Screenshot grounding data
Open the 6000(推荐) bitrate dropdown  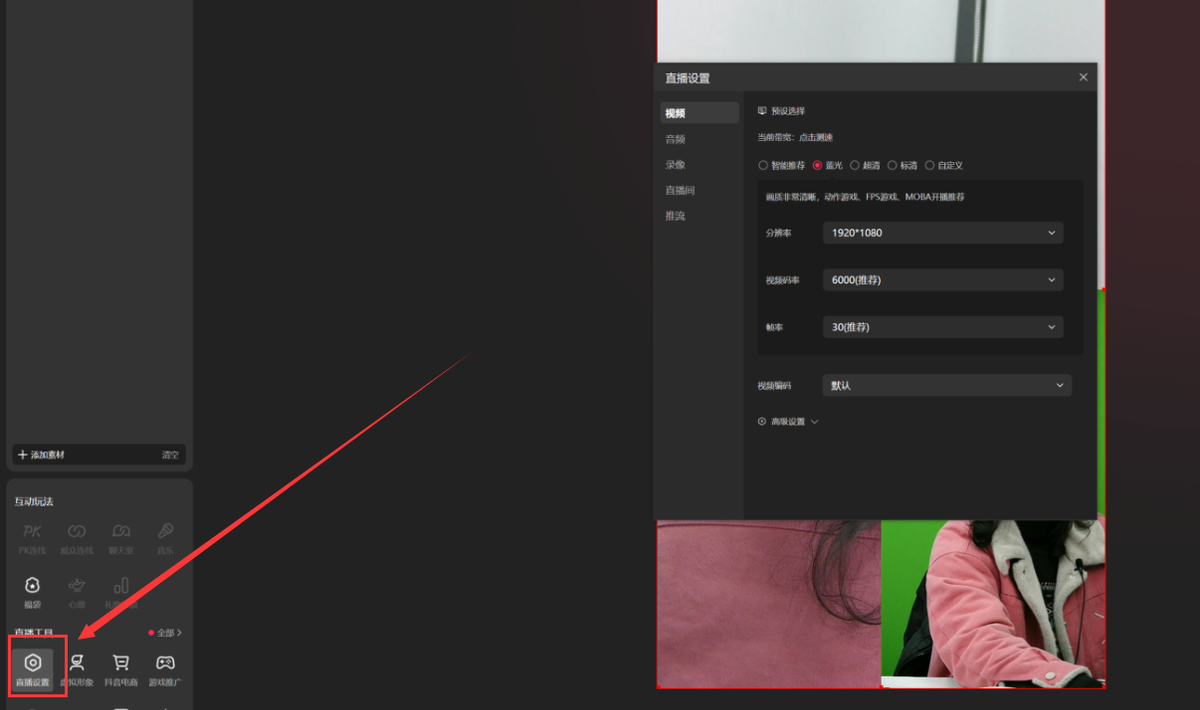[943, 280]
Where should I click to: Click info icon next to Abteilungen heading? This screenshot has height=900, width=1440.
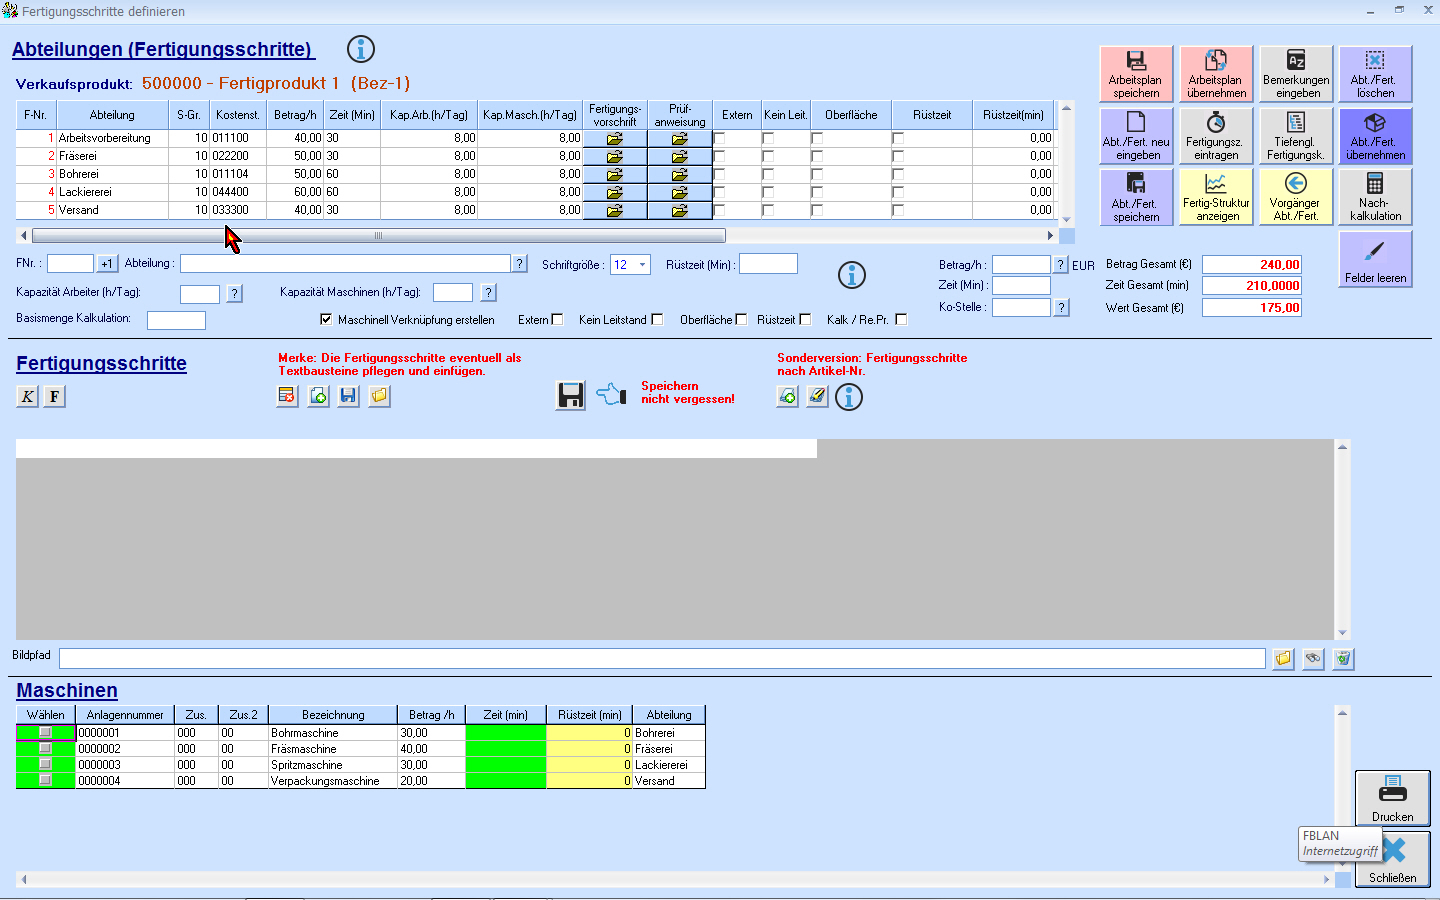click(x=360, y=49)
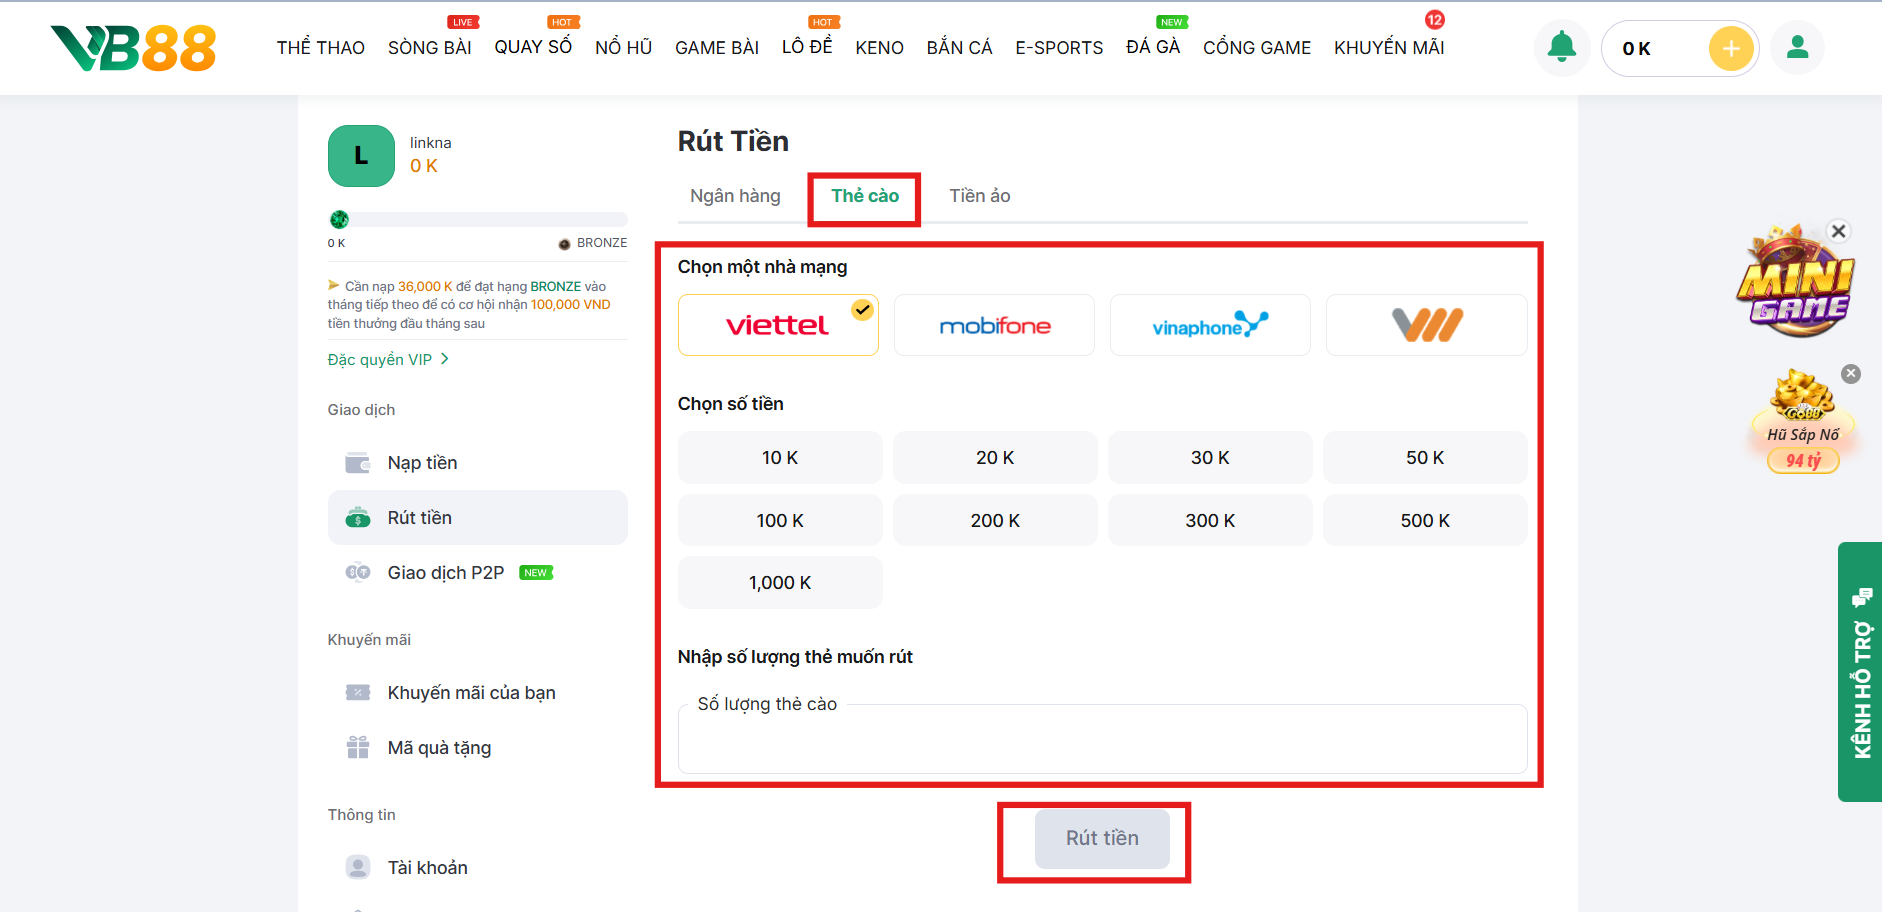Click the green L avatar

(361, 156)
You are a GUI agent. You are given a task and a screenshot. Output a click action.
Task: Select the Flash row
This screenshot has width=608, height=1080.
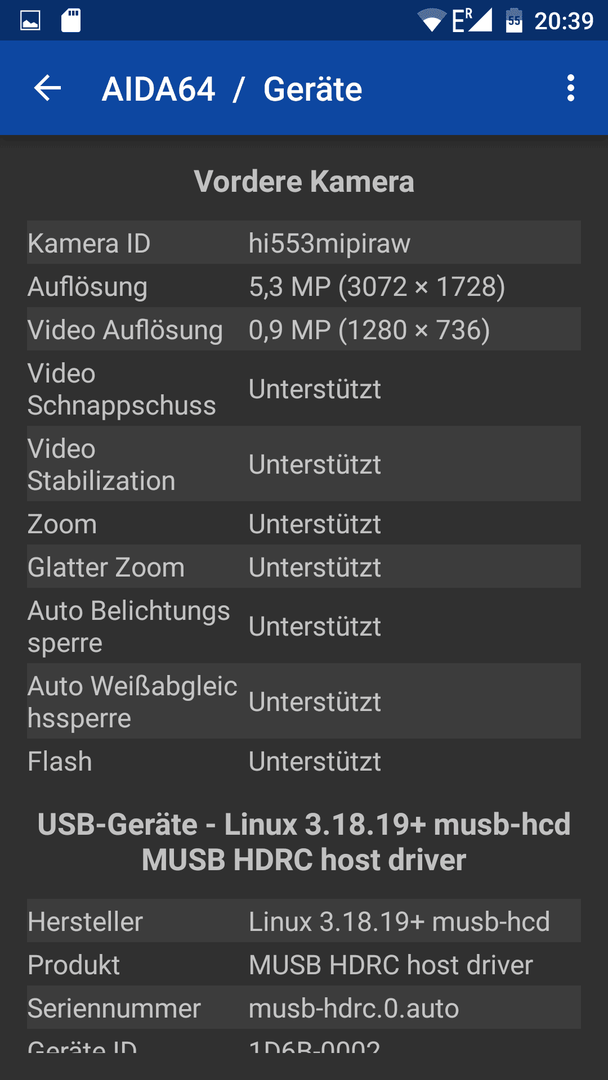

**What to work on**
Give back exactly the lines running from the one that contains "Where should I" to the end of the records, including both of those lines and excluding every picture.

**Answer section**
Where should I click to: Click info icon next to Abteilungen heading? This screenshot has height=900, width=1440.
click(x=360, y=49)
Click the green L avatar

(361, 156)
You are a GUI agent. You are given a task and a screenshot. Output a click action.
Task: Select the Flash row
This screenshot has width=608, height=1080.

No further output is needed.